After her preschool, church is the most child-dense place my three-year-old goes. And a church will keep hosting children for as long as it’s open, while I expect I’d have to remove a child-sized toilet from my home if we decided to sell. We’re happy to have a lively, family-filled parish that’s very welcoming of children’s joy (and their noise). So if there’s no accommodation here, why not?
October 8, 2023
Putting a Price on “Unpaid Work”
At Deseret, I responded to Helen Hester and Nick Srnicek’s After Work: The Fight for Free Time, and its thought-provoking ideas about how to value “unpaid work.”

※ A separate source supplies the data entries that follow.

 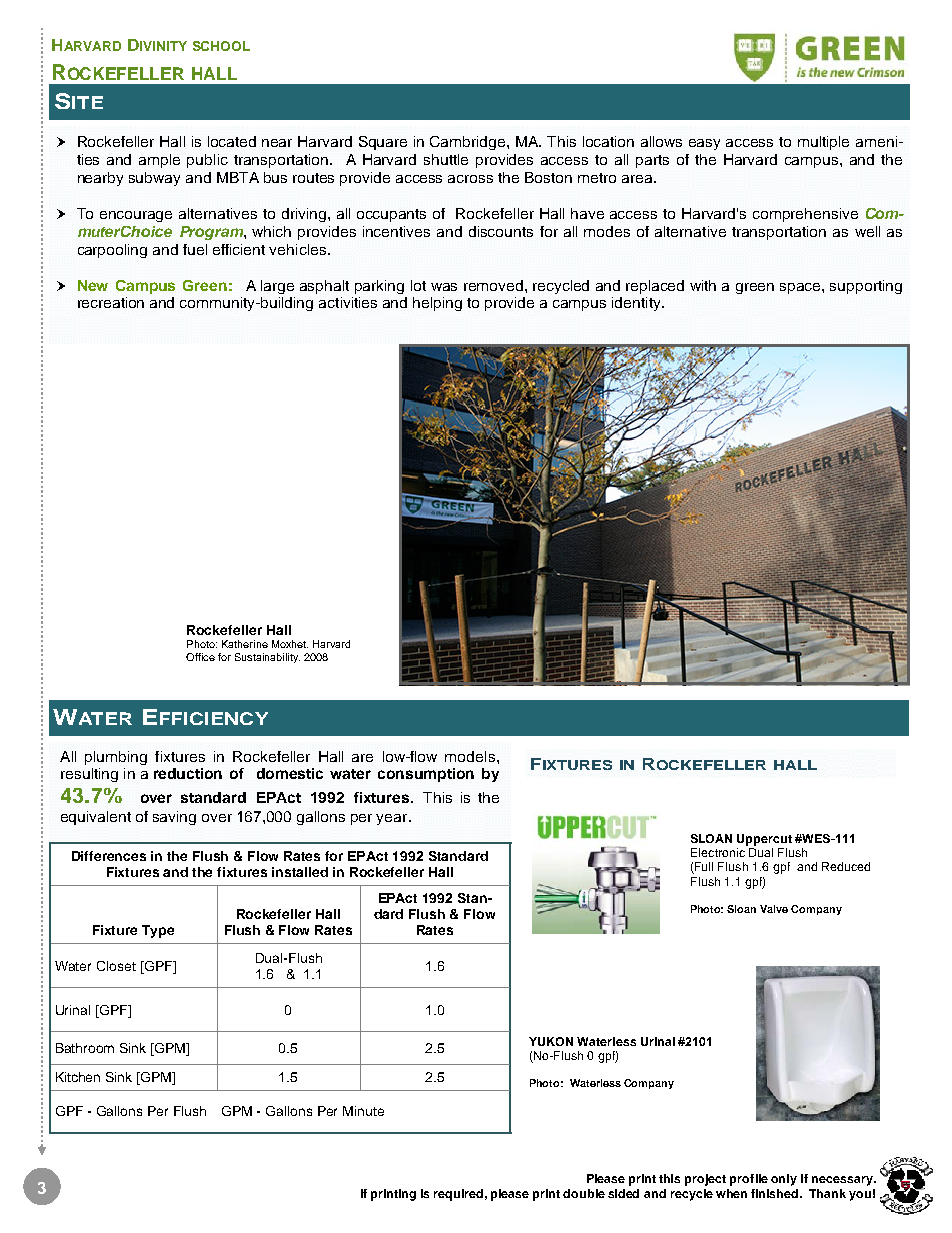 I want to click on models, so click(x=471, y=756).
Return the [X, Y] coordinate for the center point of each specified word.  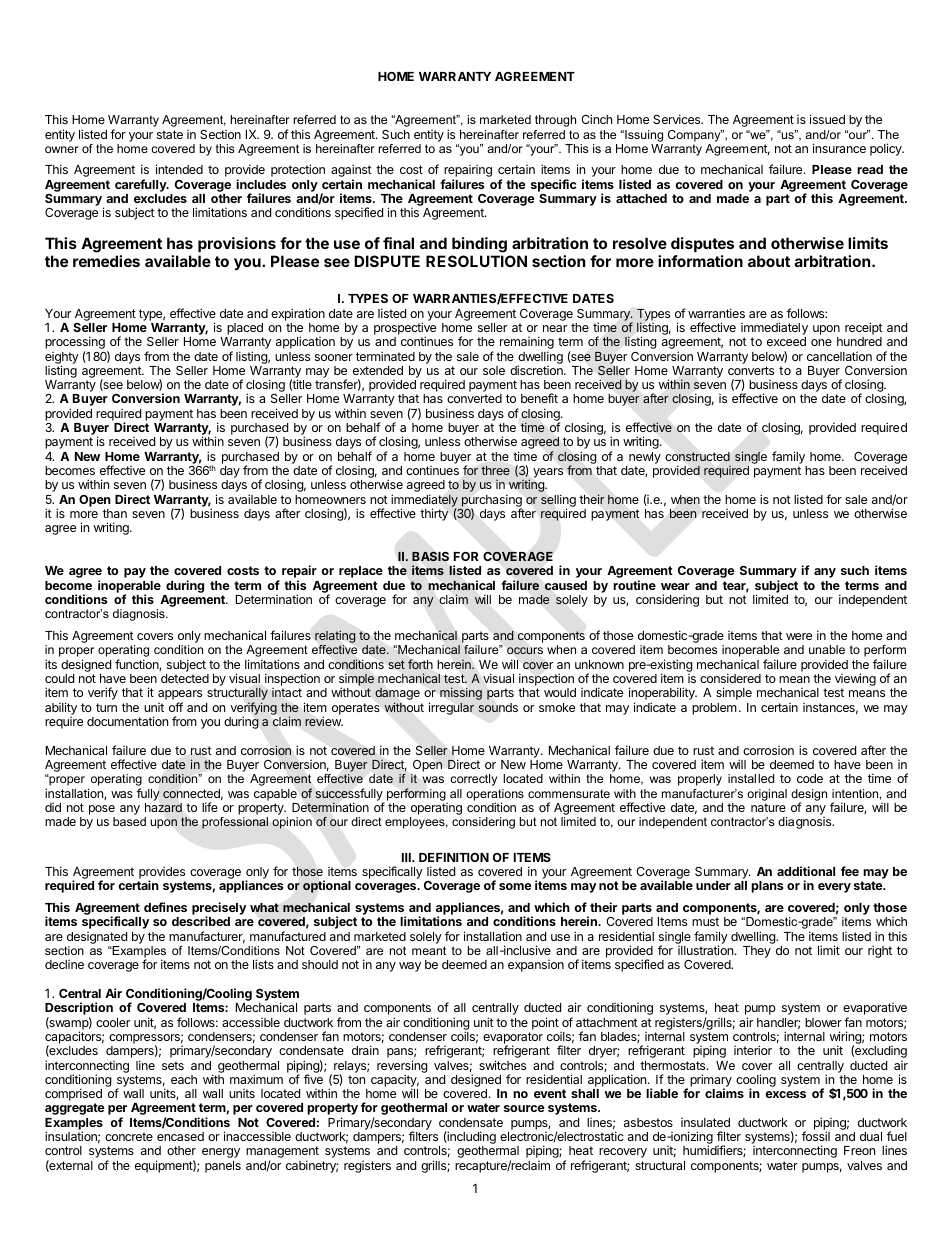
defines [165, 907]
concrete [129, 1136]
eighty [62, 359]
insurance [839, 148]
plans [767, 887]
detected [185, 678]
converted [474, 398]
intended [179, 169]
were [799, 636]
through [555, 121]
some [515, 886]
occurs [525, 650]
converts [751, 370]
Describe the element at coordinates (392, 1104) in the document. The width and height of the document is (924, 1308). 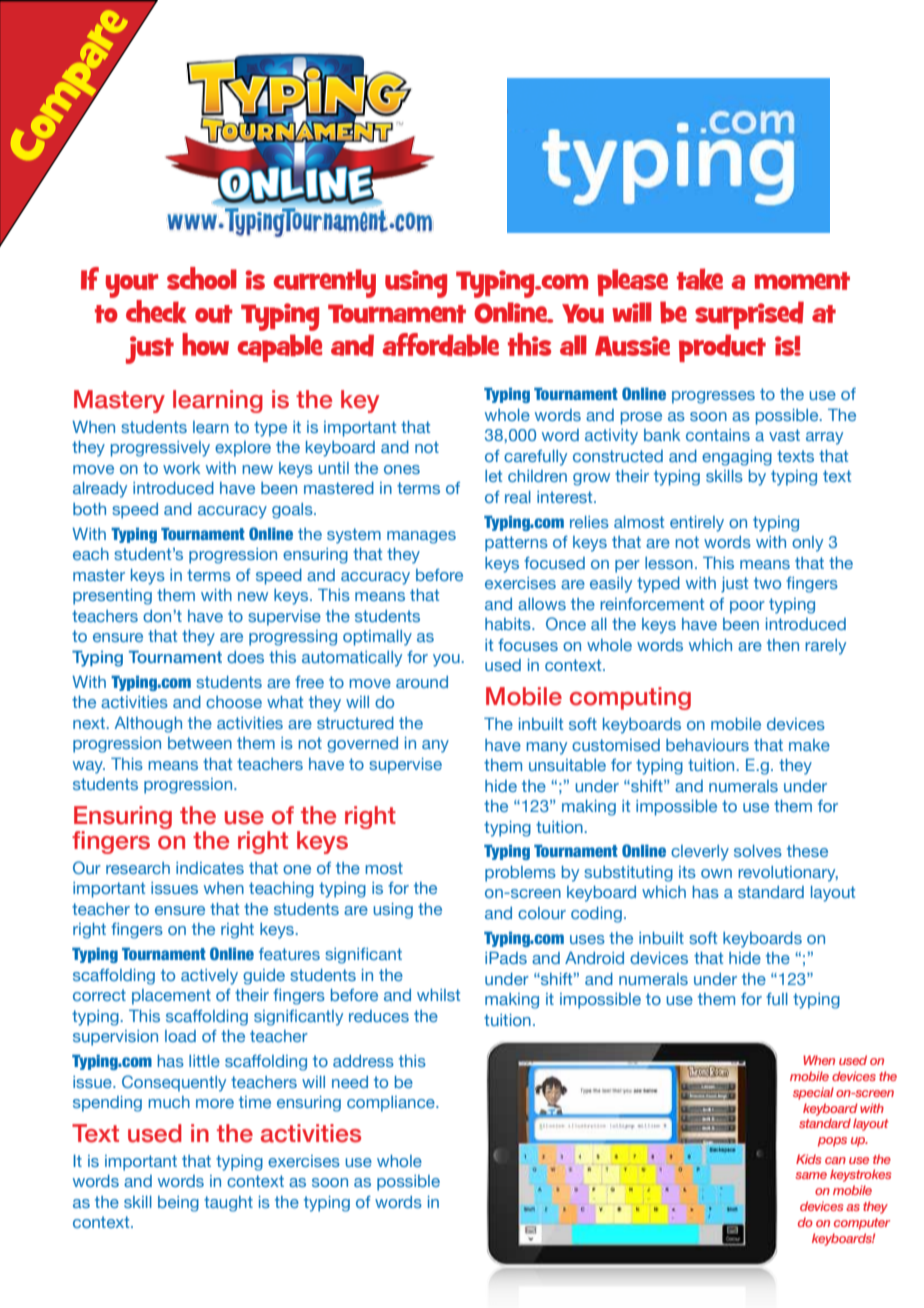
I see `compliance` at that location.
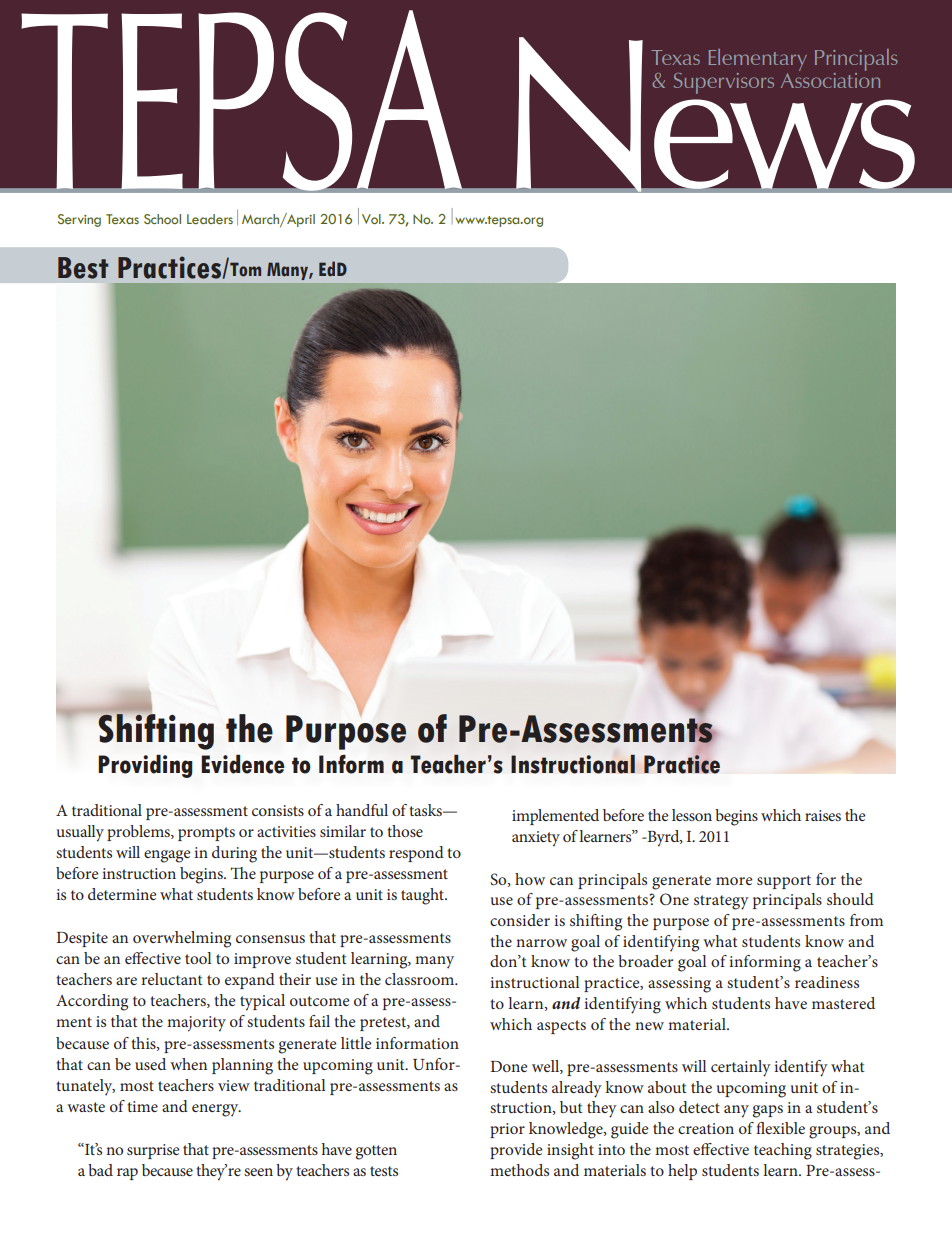 The image size is (952, 1233). What do you see at coordinates (724, 83) in the screenshot?
I see `Supervisors` at bounding box center [724, 83].
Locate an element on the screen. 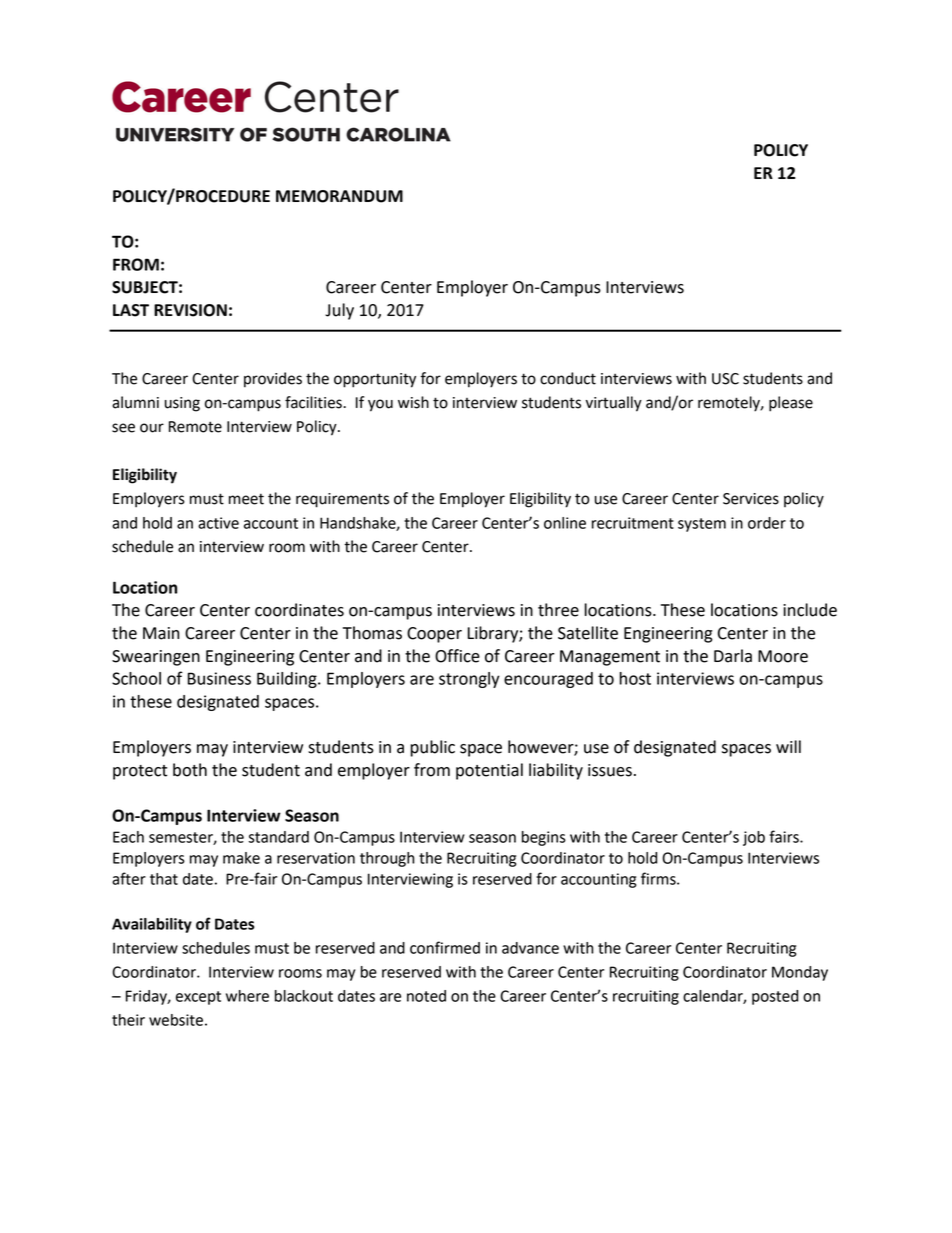 Image resolution: width=952 pixels, height=1233 pixels. July is located at coordinates (339, 311).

Labor-saving innovations don’t make as much sense when the work process is valuable, not just the output. When work is evaluated for the formation it gives us, it’s easier to differentiate drudgery from laborious but humane work. As Jon Askonas notes in “Why Conservatism Failed,” his essay on technology and tradition for Compact magazine, technology is the most corrosive when it breaks the chain of apprenticeship to mastery. It’s easy (and usually cheap) to outsource entry-level work to computers or off-shore workers, but, as Askonas observes, “these technologies knock out the bottom rungs of skilled practice that allow for the development of mastery in the first place.”
Parenting is one of these kinds of work. Caring for a child obviously means shepherding a child along his or her own progression toward mastery — of the body, of emotions, of conscience. But the parent often goes on a parallel journey.